Harley MS 3686 is an early 15th-century Venetian hand-written re-creation of Claudius Ptolemy’s Geographia. It is part of the Harleian Collection at the British Library.

==Description==
Original 2nd-century versions of Geographia typically did not survive to the High Middle Ages; early Renaissance cartographers were working from copies of copies. Examination of the codex indicates the scribe of Harley MS 3686 was transcribing from an all-Latin copy. This codex is based on one of the few reprints that included the map sheets. Many other codices merely copied Book 1, which was text-only. Other scholarly sources indicate that it is near impossible to accurately create the maps from purely the text Ptolemy wrote describing how to produce the maps. Geographically focused codices with maps often garner broad interest while those codices without maps typically only interest historians of mathematics and cartography. Despite this supposed broad appeal, very little else is easily available about MS 3686. The codex currently resides in the British Library but there have been very few scholarly examinations of it. Even the most well-known surveys of Ptolemaic mapping, Nordenskiöld's Facsimile Atlas and Jesuit Priest Joseph Fisher's Claudii Ptolemaei Geographiae Codex Urbinas Graecus, do not include MS 3686.

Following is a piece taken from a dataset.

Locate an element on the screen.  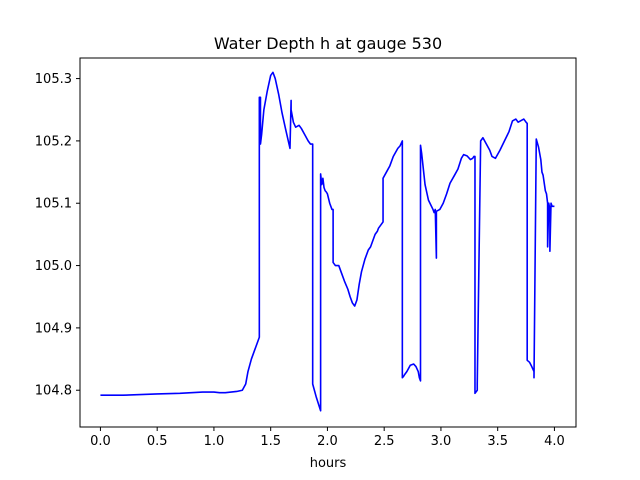
y-tick-label: 104.8 is located at coordinates (54, 392).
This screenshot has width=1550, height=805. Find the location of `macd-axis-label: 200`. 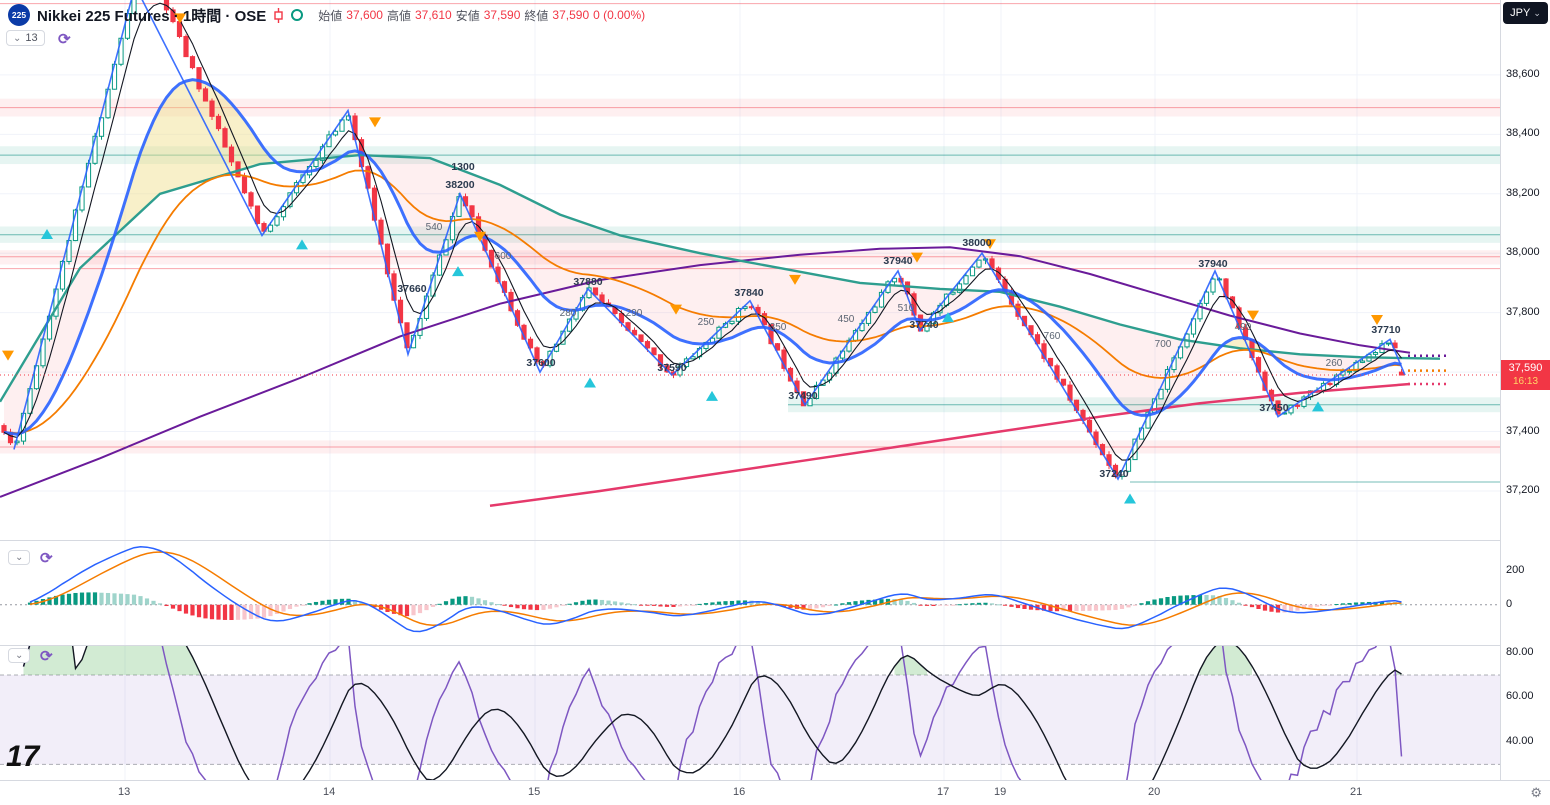

macd-axis-label: 200 is located at coordinates (1516, 570).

Although lacking in a printing press or knowledge of the Western Hemisphere, the early 15th-century Europe had an economy providing navigational charts to mariners and scholarly reading material to persons with disposable income (but neither was in the vernacular language).

==Scribe==
The scribe of Harley MS 3686 was probably a mapmaker (based on the quality of the freehand drawings and the obvious spelling errors indicative of someone who did not thoroughly understand Latin). The scribe likely drew from other classical and contemporary cartographic references, such as the writings of Pliny and another Ptolemaic codex written by Andrea Bianco in 1436. Scholars of Ptolemy's work in Florence were humanists; neither scholars in Genoa nor Naples used the same cartographic systems displayed in the codex. These facts and the close parallels to Venetian Andrea Bianco's work determine this unknown cartographer was also from Venice. The unknown Italian cartographer that created the MS 3686 codex did add some improvements to his maps beyond making an exact replica of the copy from which he drew. This practice follows the broad rediscovery in Europe of classical knowledge and its use as the foundation of contemporary study. The cartographer cross-referenced Ancient Latin place names for areas around the Mediterranean and Western Europe with contemporary equivalents. The author also provided place names to areas unknown in Ptolemy's era (such as areas around the Caspian Sea in Central Asia). Because of the author's apparent cartographic training, he redrew some of the maps to better conform to contemporary map-making practices. This codex improves on Ptolemy's equi-rectangular and orthographic projections but was written before the publication of the new Mercator projection; re-creating and improving Ptolemy's regional maps without attempting to create a world map. This codex displays depictions of Europe, North Africa, and the Levant superior to other contemporary codices such as the 1459 Mappa Mundi written by Venetian monk Mauro or the 1481 Wilczek-Brown Codex, both of which re-invent Geographia.

==Provenance==
How this codex made its way from Venice to England is unclear but was probably due to the Mediterranean Sea-North Sea maritime trade of the 15th and 16th centuries. Robert Burscough owned the manuscript some time prior to his death. MS 3686 was sold by Burscough's widow in May 1715 to Robert Harley when it became part of his Harley's private collection. The collection in total passed through various members of the Harley family before being sold to the British Government by Margaret Bentinck, Duchess of Portland in 1753.